Consequently, the water drainage of the entire Plateau behind Wollongong flows inland from immediately behind these coastal peaks, into the 4 main dams on the Illawarra Plateau (see image at left).

Those coastal clifftop peaks form the boundary of the Sydney Water Catchment.


Stanwell Park is famous for its historical association with Lawrence Hargrave, who developed and tested his revolutionary Box Kite there. So, this place is important in the history of aviation, for Hargrave's design and plans proved to be of great inspiration to the Wright Brothers.

Hargrave's image and his Box Kite were included in the first Australian $20 note, when decimal currency was introduced to this country in 1966.

Sunday, June 11, 2006

The Nature of Kangaroo Valley

Having metaphorically destroyed Kangaroo Valley, yesterday, today I show it in a "different light". Quite literally.
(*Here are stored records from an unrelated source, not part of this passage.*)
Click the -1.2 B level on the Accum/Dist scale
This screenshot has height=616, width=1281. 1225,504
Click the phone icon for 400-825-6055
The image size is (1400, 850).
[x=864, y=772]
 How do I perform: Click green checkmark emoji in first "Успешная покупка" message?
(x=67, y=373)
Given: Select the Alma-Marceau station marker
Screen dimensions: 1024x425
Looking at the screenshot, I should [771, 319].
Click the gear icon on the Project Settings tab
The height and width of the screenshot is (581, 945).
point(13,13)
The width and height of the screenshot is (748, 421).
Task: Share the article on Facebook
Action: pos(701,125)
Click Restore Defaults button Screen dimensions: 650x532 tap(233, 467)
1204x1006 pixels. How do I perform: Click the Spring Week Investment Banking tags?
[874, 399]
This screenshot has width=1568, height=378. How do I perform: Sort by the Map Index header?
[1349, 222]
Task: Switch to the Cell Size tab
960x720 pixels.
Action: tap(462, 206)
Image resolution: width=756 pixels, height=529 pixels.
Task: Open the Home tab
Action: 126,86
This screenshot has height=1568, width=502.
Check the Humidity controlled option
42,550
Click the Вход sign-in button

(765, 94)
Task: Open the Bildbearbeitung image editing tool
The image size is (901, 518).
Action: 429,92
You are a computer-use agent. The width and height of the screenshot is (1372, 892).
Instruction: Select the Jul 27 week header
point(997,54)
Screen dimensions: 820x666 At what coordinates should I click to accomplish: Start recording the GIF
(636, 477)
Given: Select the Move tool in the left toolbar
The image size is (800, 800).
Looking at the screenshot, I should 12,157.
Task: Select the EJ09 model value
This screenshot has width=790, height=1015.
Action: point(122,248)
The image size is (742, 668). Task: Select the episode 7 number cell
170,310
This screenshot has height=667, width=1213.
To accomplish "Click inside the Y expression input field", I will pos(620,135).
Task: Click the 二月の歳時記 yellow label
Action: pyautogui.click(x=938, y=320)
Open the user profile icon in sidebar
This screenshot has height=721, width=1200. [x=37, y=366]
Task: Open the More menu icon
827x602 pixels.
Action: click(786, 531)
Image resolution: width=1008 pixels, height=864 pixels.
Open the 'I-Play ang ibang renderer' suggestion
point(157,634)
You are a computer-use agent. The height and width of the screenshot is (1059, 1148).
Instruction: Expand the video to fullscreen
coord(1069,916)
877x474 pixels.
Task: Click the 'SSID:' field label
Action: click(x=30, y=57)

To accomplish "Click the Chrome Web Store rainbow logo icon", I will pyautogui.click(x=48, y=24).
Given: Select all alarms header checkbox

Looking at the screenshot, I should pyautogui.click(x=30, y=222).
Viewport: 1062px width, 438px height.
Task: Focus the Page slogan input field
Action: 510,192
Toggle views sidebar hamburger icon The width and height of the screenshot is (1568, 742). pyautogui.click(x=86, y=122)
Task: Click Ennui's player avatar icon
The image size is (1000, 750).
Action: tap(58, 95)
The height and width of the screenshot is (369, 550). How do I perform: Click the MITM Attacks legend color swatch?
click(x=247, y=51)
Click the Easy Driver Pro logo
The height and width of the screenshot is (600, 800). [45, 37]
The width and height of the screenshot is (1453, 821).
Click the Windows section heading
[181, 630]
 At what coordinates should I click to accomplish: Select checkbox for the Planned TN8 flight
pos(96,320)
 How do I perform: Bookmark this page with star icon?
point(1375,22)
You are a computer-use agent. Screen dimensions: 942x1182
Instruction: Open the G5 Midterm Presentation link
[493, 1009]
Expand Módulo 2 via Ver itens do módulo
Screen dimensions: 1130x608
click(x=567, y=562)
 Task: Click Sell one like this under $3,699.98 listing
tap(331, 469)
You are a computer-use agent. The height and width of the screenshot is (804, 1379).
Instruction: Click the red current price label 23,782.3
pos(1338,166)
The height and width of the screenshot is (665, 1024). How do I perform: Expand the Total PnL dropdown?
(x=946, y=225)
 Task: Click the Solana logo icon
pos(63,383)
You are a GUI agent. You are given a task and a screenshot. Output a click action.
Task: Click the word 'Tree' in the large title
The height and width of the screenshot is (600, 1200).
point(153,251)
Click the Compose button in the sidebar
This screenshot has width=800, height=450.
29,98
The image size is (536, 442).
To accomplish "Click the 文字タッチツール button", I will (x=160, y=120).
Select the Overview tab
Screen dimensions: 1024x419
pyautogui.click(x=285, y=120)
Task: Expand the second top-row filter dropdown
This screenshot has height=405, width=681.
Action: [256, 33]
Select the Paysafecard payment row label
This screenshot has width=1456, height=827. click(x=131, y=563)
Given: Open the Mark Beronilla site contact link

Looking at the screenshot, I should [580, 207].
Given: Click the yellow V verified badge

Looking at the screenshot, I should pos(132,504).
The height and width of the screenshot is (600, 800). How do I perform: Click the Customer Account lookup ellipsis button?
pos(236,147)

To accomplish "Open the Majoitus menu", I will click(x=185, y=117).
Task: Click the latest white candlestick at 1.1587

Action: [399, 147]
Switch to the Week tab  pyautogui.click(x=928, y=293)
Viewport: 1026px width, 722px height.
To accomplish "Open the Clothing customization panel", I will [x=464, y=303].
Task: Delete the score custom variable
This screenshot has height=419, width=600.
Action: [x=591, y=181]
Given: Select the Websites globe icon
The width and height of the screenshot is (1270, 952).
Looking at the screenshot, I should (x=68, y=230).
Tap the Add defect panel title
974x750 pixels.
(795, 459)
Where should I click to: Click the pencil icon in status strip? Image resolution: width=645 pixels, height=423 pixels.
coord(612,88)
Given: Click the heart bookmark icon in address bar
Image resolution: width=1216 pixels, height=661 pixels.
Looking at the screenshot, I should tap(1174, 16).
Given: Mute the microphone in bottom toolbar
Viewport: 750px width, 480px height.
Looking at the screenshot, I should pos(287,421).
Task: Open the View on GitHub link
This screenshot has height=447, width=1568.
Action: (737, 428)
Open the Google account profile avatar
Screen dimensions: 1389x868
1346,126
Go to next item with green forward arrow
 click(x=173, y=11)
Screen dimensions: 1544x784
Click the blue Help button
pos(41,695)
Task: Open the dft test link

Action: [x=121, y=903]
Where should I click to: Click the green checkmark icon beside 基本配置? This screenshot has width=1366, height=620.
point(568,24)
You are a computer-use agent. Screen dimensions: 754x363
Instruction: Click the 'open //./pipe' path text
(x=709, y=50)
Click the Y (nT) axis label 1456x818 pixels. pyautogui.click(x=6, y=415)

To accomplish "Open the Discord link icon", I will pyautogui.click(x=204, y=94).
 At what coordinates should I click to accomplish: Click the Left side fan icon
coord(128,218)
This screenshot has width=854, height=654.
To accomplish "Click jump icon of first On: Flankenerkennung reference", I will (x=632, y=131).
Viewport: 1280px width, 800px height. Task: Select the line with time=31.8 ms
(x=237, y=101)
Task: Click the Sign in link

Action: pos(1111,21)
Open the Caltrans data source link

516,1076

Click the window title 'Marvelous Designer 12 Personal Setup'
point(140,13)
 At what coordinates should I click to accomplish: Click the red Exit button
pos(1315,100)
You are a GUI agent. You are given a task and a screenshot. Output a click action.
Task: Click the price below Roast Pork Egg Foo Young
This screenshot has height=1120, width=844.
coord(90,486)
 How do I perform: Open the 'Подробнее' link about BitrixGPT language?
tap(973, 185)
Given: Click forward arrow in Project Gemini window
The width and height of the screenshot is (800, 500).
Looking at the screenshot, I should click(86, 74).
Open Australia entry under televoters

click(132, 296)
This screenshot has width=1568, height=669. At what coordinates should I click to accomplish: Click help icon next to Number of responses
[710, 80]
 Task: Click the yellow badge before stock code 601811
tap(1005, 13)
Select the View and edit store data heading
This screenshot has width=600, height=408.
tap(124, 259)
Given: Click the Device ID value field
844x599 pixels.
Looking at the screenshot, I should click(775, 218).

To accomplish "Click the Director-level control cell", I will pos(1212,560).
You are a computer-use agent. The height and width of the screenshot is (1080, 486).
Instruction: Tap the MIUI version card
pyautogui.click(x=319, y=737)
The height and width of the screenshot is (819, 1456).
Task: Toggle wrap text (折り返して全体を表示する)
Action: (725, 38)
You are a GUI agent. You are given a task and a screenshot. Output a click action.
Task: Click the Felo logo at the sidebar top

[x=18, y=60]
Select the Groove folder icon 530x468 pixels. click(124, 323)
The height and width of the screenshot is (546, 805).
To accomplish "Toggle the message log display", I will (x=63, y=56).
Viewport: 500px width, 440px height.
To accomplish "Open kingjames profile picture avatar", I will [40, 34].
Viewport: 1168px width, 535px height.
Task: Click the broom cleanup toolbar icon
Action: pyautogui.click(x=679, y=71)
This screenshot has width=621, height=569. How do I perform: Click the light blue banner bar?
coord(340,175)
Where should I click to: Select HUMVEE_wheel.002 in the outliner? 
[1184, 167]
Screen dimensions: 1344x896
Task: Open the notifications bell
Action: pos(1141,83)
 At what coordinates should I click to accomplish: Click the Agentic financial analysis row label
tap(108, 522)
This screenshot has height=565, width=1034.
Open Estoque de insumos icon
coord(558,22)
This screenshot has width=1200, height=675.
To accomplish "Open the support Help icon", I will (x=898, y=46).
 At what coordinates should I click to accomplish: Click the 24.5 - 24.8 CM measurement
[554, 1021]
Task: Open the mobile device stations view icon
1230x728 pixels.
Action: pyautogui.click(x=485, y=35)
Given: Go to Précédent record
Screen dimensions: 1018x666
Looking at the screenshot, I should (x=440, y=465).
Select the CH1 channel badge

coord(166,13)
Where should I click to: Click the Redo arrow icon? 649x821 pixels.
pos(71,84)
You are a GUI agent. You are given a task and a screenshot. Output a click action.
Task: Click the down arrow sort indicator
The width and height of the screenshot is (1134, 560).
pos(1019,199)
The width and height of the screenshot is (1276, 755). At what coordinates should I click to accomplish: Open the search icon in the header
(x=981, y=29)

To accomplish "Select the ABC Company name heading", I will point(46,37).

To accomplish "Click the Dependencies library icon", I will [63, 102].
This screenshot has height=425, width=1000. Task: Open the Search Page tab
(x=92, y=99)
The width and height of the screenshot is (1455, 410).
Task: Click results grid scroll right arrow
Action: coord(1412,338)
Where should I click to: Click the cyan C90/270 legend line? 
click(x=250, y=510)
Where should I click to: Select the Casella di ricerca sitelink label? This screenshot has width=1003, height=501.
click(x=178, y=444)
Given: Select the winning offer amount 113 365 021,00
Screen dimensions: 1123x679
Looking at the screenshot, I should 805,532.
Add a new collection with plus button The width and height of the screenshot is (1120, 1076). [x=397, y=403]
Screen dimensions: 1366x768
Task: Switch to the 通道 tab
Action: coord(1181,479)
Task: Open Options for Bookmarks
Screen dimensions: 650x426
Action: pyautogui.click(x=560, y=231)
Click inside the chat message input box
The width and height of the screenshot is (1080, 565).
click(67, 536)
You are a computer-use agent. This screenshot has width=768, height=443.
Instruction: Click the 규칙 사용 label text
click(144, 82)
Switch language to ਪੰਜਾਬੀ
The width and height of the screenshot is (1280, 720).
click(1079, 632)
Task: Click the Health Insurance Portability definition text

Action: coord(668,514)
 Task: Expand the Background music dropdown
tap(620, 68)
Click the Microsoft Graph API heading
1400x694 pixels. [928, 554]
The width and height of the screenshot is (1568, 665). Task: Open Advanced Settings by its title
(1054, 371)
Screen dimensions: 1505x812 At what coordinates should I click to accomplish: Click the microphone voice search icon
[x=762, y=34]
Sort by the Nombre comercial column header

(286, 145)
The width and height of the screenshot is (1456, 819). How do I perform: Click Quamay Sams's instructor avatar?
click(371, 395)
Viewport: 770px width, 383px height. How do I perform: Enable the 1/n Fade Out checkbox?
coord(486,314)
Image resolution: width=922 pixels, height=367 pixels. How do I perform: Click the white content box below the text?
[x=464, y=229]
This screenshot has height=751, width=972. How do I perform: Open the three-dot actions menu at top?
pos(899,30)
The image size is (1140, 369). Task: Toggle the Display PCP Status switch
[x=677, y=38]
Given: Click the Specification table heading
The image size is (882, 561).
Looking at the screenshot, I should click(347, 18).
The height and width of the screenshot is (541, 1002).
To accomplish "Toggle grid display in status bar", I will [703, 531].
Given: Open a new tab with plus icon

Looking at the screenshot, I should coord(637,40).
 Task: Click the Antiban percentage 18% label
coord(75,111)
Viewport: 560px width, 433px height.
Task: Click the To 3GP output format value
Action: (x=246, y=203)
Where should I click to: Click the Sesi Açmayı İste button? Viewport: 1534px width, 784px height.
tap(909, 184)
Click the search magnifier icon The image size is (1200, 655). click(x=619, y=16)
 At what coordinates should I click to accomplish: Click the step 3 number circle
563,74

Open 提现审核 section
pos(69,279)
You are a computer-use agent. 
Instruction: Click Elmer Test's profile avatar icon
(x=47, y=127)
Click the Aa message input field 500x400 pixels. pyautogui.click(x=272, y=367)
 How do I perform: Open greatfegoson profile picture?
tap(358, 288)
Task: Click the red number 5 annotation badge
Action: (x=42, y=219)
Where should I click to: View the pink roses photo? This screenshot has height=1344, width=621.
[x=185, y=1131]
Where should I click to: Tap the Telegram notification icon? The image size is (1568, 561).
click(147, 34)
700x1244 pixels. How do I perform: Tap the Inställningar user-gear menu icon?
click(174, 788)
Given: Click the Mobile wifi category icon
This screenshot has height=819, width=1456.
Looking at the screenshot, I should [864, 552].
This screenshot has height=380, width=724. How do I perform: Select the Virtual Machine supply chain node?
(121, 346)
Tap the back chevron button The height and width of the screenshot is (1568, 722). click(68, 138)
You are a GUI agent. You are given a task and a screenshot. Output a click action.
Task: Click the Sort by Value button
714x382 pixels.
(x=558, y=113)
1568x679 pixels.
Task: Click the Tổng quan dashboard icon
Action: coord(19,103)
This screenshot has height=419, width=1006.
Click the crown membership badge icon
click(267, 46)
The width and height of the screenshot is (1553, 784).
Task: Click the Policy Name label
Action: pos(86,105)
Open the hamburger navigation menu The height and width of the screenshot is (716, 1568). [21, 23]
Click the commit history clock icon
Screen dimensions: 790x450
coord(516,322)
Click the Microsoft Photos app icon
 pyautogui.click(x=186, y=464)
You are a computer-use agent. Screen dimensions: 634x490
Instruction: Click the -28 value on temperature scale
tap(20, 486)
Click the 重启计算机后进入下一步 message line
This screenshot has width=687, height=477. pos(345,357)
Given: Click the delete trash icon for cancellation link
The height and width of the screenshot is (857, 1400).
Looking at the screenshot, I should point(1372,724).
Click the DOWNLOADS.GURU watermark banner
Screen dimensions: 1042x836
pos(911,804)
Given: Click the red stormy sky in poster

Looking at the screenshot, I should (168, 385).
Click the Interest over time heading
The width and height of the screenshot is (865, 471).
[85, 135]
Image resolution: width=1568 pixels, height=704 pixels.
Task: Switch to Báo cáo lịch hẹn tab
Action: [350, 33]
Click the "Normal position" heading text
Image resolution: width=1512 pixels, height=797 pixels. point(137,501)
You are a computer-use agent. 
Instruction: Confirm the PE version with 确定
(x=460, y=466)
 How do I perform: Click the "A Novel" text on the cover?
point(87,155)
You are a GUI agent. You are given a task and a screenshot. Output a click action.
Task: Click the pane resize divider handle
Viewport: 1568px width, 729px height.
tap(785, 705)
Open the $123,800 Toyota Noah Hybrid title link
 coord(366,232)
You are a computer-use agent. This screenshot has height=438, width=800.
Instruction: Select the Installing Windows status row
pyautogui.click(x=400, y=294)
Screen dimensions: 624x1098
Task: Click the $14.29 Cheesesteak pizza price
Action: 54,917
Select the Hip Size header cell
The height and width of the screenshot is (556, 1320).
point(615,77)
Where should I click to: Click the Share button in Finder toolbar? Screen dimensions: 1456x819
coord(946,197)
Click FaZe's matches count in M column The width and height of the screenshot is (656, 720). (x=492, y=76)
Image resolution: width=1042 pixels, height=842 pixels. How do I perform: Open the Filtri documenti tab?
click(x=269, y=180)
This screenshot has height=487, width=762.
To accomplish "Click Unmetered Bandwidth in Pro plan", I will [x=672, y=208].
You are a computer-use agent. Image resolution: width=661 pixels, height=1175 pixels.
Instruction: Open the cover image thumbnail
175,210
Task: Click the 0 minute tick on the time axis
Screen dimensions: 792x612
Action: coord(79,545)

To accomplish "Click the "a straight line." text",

Today, the valley was clear, and yet the shadows from clouds, and the "spotlight' effect of the sun gives a good view of the details of the deeper parts of Kangaroo Valley, and the far distant Shoalhaven River Valley. It even shows the Buddawang Ranges.

The Buddawang Ranges are a small range of hills which poke out above the surrounding Sandstone Plateau, on the south side of the Shoalhaven Valley. They are south of the road which runs from Braidwood to Nowra, through Nerriga and Sassafras. Sassafras is an area of rich basalt soil, similar in nature to Robertson.

One can clearly see the typical sandstone clifflines on the southern boundary of the Shoalhaven Valley.

Much closer to hand lies the ridge which runs from the village of Fitzroy Falls, along towards the Barrengary Mountain, which is the entry into the Kangaroo Valley (along the main road from Moss Vale - to the west). Along that ridge lies a huge "surge tower" which is an integral part of the mini-hydro electrical plant which is found between the Kangaroo Valley and Fitzroy Falls.

This blog entry started out as a "scenic tour" of Kangaroo Valley, however, I ought briefly explain something to do with the "surge tower".
Apart from the energy-generating significance of the Kangaroo Valley hydro scheme, this pipeline has become a vital part of the Sydney Catchment Authority's plans for "drought-proofing" Sydney. Plans have been announced for pumping a far greater amount of water from the Shoalhaven River catchment into the Sydney Basin.

This pipeline is the critical link between the Shoalhaven River and the Sydney Basin water catchment system. It runs from the main dam, on the Shoalhaven, Lake Yarrunga, (a.k.a. Tallawa Dam), via the small, but critical Bendeela Pondage), then water is pumped up the Barrengary Mountain to the Fitzroy Falls reservoir. From there, water is again pumped up, and under the village of Burrawang, and down into the Wingecarribee Reservoir. So less than 20 kilometres of pipes and canals result in linking the huge Shoalhaven River catchment into the Warragamba Dam and Nepean River catchments (via the "Glenquary Cut" from the side of the Wingecarribee Reservoir).

I shall talk more about the diversion of Shoalhaven River water into the Sydney Catchment later.